The three independent variables were VB configuration (FVB, NVB), environmental context level (low, high), and target size (3", 9", and 15"). For each VB and context level, subjects experienced all target sizes before moving to the next condition. The dependent variables included overall offset replacement errors (i.e., the total separation between the original cube's centroid and the replacement cube's centroid measured in inches), absolute elevation offset replacement errors (i.e., the centroid separation error in elevation only, also in inches), and time to replace each cube (in seconds).
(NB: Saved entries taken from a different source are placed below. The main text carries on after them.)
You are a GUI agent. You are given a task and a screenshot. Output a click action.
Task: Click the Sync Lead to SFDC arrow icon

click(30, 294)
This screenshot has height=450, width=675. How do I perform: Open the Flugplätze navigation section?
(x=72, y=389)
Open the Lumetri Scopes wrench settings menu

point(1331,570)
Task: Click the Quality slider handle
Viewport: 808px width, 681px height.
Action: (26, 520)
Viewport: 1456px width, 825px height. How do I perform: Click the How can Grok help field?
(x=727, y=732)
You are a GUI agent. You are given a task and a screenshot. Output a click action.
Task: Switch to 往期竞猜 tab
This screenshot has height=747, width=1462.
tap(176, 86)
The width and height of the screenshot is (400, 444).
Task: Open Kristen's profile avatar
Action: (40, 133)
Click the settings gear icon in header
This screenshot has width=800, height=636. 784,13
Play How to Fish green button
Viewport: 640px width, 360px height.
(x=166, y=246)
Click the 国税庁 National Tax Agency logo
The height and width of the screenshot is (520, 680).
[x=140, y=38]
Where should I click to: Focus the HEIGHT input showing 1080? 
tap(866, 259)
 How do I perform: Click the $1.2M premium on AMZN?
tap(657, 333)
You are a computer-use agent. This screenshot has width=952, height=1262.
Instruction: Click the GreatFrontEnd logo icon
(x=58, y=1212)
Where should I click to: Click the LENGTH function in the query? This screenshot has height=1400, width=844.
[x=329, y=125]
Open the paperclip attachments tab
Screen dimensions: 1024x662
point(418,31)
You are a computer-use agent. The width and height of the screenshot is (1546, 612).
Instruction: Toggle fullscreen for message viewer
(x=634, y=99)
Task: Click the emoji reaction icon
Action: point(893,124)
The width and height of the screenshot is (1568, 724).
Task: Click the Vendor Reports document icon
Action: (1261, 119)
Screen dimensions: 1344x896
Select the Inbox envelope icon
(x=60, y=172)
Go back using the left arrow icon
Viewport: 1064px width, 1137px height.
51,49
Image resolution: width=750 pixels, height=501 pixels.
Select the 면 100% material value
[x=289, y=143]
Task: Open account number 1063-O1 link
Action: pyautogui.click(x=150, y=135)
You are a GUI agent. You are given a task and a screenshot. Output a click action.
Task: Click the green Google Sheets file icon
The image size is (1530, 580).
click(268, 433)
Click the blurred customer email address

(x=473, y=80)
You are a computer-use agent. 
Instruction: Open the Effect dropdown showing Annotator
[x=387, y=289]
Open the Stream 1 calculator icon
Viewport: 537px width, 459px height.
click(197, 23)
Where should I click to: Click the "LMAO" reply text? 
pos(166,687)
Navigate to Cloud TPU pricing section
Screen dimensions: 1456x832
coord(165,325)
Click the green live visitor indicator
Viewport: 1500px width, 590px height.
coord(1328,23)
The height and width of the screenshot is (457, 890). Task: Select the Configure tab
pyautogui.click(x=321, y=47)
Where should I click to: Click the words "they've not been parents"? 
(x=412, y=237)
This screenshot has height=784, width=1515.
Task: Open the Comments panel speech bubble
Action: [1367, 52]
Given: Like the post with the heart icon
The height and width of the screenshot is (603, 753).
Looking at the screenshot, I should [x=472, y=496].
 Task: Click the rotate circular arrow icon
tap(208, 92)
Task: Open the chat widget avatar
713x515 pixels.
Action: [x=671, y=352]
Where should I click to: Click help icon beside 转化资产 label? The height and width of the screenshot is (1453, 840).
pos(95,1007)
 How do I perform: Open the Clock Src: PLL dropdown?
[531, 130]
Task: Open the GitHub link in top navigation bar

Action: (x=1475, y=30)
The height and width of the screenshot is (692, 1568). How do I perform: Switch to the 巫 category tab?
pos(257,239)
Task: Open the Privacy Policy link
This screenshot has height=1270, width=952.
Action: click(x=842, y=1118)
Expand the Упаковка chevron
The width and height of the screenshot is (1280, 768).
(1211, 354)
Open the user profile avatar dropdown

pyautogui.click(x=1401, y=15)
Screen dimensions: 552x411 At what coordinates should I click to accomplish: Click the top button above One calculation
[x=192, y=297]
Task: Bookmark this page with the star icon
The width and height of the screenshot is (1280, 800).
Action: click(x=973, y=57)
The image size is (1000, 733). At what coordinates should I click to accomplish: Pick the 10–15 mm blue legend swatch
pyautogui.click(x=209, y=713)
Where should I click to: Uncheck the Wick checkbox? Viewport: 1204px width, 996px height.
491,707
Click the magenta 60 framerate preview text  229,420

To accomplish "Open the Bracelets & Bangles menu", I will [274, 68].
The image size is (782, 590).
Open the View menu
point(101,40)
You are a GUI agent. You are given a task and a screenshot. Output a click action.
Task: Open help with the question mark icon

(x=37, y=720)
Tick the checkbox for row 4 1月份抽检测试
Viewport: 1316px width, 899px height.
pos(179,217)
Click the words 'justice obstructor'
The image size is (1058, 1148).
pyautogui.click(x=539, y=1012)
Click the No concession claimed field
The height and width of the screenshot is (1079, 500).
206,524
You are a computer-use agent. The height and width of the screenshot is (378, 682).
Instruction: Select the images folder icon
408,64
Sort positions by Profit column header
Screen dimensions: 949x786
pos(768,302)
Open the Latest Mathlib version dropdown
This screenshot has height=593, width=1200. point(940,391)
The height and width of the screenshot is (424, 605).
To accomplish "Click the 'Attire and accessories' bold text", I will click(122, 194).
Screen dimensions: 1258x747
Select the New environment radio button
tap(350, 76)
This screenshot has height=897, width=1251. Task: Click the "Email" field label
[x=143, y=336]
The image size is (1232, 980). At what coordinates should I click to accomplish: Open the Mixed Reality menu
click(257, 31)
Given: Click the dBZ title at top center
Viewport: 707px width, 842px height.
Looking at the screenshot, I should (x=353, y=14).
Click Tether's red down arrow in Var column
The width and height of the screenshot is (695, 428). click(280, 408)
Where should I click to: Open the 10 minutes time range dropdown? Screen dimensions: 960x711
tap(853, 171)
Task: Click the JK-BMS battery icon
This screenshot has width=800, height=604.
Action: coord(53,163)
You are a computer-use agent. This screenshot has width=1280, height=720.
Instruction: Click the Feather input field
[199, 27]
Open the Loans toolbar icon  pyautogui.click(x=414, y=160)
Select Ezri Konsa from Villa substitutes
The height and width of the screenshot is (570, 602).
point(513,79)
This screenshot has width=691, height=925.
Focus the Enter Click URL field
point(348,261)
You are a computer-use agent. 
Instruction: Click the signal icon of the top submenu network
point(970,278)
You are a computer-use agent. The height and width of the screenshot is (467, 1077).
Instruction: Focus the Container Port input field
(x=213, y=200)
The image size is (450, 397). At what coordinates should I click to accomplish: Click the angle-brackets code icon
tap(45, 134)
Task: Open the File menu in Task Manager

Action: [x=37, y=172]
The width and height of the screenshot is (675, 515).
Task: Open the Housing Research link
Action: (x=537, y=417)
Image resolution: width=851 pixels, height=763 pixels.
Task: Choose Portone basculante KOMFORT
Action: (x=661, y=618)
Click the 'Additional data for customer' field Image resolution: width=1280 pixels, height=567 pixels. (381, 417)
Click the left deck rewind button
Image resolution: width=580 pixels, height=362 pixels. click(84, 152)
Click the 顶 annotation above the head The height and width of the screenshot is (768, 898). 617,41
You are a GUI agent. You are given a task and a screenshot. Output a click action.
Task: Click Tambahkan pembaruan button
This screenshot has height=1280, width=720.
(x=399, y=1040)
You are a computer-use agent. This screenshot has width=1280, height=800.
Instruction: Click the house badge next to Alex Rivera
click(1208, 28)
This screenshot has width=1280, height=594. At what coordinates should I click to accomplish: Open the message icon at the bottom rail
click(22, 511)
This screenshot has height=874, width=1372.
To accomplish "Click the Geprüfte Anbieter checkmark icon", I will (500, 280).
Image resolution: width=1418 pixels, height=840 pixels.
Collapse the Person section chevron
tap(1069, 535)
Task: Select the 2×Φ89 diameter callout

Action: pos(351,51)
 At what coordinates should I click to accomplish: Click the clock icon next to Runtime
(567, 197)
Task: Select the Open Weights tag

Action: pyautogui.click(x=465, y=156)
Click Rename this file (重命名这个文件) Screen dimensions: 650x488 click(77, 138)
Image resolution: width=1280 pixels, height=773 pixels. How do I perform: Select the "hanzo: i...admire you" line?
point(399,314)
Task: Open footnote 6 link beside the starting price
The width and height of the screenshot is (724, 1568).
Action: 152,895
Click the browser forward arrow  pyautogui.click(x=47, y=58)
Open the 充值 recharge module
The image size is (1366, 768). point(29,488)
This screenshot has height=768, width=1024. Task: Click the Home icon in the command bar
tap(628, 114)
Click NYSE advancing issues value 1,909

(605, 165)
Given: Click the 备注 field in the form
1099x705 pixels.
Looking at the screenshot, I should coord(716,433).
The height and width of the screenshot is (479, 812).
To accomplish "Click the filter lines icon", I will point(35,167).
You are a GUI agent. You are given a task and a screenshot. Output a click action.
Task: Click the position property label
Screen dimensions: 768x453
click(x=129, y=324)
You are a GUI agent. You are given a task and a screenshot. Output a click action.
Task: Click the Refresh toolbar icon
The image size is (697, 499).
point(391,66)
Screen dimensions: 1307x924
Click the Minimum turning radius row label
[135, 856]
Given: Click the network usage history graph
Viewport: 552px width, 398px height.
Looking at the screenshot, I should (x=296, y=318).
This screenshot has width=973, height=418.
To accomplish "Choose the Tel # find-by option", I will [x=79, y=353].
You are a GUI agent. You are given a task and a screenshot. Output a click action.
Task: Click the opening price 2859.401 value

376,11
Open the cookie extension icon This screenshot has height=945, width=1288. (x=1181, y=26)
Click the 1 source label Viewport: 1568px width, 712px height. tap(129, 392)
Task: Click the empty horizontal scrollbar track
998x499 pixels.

A short post-study questionnaire provided a few subjective ratings for review (Appendix A). Numerical ratings on a 7-point scale were requested for overall performance (1 = very poor, 7 = excellent) and overall awareness of the specific VB configuration in each trial (1 = never aware, 7 = always aware). Other questions were either forced choice (i.e., which VB was preferred) or free form (i.e. what strategies were used).
Each VB/context condition was digram-counterbalanced across trial order to minimize potential general order effects. Digram-balanced designs not only equate experimental conditions with order but also require that each condition is preceded and followed by each other condition just once (Wagenaar,1969). Each subject received all three different high-context layouts to avoid potential asymmetric transfer from high-context trials to low-context trials (due to memorizing one high-context layout as explained earlier). One of these high-context layouts (context z) was used only during practice trials. The two other high-context layouts (context x, y) were counterbalanced across trial order and VB/context condition to further guard against practice effects. Lastly, two of the six target sets were used exclusively for practice trials (sets #1, #2) and the remaining four sets (#3, #4, #5, #6) were used on all experimental trials. The four experimental target sets were counterbalanced across each VB/context condition rather then trial order. This guaranteed that each target set appeared in each VB/context condition exactly twice, controlling for inter-cell variance due solely to target set differences. The two practice target sets were counterbalanced with practice order. Appendix B shows the experimental ordering for this study.
3.2.4 Task and Procedure
Each subject received written and oral instructions on the task to be accomplished (Appendix C). After reading the instructions and asking any questions about the task, the subject was tested for normal (20/20) visual acuity using the Snellen near-point acuity test on a Keystone Ophthalmic Telebinocular. Eyeheight and body-height were then measured so that the VB height could be best matched to the subject. Next, the subject was briefed on the VR equipment and was fitted with a belt onto which the body-tracking sensor would be attached. The subject was then told to stand on top of a yellow marker on the floor and face a specific direction. This was explained to be the `starting' position that the subject would need to return to at the beginning of each memorization task and each replacement task. The subject was then fitted with the HMD and was told to look down at his/her VB as the body sensor was attached and calibrated to provide an acceptable VB image.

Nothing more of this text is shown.